Day Trippin' with Mel

 

January 20, 2024

Mel Makaw.

Joshua trees in Ripley Woodlands take on some odd shapes.

Winter has definitely arrived in our Tehachapi Mountains, and in the surrounding valleys. Some people like to use winter as an excuse to stay in and stay warm, others like to get out and be active in the cooler weather.

For those in the latter group, today I'm suggesting a few good places to take a nice easy walk this winter – great places to get out and enjoy nature that won't leave you huffing and puffing, and that are easy to get to.

One of my favorite places is the Arthur B. Ripley Desert Woodlands State Park in the Antelope Valley.

The park features a few groomed and designated level walking paths (complete with self-guided trail guides) through an impressive forest of old Joshua trees and scrub brush. There are three picnic tables available, two under cover from the sun, and a porta potty. Be advised that there is no running water in the area and while leashed dogs are welcome in the picnic area, they are not allowed on the trails.

(Dataset rows)
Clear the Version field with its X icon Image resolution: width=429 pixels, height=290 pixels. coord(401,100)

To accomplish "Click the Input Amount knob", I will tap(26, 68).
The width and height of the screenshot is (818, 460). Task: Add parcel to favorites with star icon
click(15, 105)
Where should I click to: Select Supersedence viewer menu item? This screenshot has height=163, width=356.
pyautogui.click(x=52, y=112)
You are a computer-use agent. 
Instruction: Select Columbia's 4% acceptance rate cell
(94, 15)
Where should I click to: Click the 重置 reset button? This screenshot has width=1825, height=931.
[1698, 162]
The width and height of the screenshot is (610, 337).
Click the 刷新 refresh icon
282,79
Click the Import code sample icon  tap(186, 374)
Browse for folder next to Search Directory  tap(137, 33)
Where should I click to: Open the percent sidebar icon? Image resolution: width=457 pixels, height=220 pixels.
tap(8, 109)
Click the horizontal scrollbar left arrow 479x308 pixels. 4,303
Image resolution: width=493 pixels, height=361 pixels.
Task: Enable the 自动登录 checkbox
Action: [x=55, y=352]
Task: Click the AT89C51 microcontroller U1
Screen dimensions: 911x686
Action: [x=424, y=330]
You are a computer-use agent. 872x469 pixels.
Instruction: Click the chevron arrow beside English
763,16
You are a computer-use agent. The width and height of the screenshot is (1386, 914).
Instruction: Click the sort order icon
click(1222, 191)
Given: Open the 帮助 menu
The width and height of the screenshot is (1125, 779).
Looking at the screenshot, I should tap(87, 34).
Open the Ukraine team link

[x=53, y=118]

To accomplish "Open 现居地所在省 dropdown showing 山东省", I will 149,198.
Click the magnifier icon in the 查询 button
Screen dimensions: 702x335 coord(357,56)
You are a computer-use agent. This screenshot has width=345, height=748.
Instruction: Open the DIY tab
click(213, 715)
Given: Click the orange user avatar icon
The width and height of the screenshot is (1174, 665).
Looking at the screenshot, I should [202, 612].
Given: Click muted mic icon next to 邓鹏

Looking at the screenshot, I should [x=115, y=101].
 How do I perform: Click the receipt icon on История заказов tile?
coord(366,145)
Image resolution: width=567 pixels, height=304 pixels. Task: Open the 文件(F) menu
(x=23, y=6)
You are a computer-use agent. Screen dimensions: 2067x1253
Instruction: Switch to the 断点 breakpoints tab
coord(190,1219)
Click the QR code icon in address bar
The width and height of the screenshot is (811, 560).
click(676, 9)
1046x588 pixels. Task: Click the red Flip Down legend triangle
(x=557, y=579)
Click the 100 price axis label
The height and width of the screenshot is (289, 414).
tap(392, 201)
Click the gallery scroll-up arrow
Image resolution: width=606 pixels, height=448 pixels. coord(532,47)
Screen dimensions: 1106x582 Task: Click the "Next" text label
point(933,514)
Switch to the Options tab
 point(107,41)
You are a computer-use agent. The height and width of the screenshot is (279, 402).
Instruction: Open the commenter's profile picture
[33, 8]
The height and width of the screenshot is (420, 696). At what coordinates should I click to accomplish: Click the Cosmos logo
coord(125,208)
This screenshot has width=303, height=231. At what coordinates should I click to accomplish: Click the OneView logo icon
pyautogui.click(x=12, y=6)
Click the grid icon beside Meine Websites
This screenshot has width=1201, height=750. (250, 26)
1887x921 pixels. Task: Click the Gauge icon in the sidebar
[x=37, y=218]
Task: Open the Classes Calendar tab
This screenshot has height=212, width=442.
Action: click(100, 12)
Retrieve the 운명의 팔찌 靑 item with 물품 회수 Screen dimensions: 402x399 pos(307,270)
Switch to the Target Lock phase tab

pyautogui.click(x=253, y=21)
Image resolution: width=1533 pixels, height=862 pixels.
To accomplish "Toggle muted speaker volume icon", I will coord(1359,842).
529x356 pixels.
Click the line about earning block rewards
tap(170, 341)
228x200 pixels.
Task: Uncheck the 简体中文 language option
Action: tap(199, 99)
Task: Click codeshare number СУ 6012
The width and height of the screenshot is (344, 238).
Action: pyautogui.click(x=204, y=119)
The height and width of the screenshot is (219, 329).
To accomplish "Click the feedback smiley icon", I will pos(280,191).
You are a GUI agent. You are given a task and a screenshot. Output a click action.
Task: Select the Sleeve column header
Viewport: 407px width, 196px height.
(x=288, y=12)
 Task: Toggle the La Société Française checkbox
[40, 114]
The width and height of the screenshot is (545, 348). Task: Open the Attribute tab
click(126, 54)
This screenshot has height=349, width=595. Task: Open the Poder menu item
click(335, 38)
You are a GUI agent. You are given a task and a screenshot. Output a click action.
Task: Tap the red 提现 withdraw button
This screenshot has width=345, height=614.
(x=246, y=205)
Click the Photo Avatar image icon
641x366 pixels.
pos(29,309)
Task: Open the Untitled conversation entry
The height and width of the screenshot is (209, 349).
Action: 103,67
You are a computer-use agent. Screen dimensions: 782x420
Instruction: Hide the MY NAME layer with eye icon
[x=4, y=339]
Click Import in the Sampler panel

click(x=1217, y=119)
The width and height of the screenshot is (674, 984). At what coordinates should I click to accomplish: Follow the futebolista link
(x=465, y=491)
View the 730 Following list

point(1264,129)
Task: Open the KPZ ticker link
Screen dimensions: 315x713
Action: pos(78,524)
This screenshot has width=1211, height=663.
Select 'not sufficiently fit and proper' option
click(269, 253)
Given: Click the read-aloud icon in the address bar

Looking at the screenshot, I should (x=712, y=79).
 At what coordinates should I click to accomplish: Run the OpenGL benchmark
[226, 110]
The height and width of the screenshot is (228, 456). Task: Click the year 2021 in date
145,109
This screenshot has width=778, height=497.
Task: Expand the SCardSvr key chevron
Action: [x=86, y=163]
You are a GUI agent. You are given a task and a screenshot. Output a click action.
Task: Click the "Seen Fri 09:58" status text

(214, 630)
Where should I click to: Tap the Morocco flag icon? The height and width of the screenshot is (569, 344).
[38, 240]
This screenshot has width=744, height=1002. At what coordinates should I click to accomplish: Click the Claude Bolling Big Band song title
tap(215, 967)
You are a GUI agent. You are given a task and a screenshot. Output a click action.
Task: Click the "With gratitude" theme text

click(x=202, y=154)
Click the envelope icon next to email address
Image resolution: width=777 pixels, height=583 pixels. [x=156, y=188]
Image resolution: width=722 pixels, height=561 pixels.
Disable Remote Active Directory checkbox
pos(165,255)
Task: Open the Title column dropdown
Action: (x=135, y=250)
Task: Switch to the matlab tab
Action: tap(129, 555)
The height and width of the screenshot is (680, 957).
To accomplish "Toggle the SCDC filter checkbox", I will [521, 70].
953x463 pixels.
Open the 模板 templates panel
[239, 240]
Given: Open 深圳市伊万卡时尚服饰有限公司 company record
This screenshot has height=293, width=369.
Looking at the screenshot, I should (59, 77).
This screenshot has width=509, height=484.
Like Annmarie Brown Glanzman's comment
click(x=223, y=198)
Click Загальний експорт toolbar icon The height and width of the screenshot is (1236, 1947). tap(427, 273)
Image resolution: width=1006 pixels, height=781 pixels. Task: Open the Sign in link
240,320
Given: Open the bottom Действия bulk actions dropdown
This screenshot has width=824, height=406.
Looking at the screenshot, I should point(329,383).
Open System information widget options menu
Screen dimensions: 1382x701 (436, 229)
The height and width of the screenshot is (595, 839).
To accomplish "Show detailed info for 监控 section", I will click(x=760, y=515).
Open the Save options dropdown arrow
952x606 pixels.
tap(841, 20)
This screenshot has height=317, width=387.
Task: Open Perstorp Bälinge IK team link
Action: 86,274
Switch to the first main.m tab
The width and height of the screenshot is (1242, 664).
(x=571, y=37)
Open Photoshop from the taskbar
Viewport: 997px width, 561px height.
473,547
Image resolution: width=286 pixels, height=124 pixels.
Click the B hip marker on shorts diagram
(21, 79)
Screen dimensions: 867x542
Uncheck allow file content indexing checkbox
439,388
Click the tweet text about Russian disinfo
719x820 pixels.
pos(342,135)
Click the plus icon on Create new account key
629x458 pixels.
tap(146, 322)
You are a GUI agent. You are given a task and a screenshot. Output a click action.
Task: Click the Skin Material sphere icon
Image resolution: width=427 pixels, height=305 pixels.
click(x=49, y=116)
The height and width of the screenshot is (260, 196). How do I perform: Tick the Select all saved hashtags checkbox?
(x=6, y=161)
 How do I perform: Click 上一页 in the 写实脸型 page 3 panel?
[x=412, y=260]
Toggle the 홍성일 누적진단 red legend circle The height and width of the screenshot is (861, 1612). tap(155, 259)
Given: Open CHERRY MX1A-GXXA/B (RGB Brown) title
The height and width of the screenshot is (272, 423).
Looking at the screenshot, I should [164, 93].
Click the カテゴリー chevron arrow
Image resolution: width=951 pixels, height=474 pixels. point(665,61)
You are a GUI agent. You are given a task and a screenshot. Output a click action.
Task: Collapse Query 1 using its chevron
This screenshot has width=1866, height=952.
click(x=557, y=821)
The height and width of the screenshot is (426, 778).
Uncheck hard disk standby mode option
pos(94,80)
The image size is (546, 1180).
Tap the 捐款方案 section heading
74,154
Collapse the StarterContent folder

### Exercise set:
[1] How many picnic tables does the Day Trippin' with Mel piece say the park has?
[2] Update the Day Trippin' with Mel piece, starting at the words "Winter has definitely" and stopping after "easy to get to.", with "huffing and puffing" swapped for "out of breath".

### Results of the tasks:
[1] Three, two of them under cover from the sun.

[2]
Winter has definitely arrived in our Tehachapi Mountains, and in the surrounding valleys. Some people like to use winter as an excuse to stay in and stay warm, others like to get out and be active in the cooler weather.

For those in the latter group, today I'm suggesting a few good places to take a nice easy walk this winter – great places to get out and enjoy nature that won't leave you out of breath, and that are easy to get to.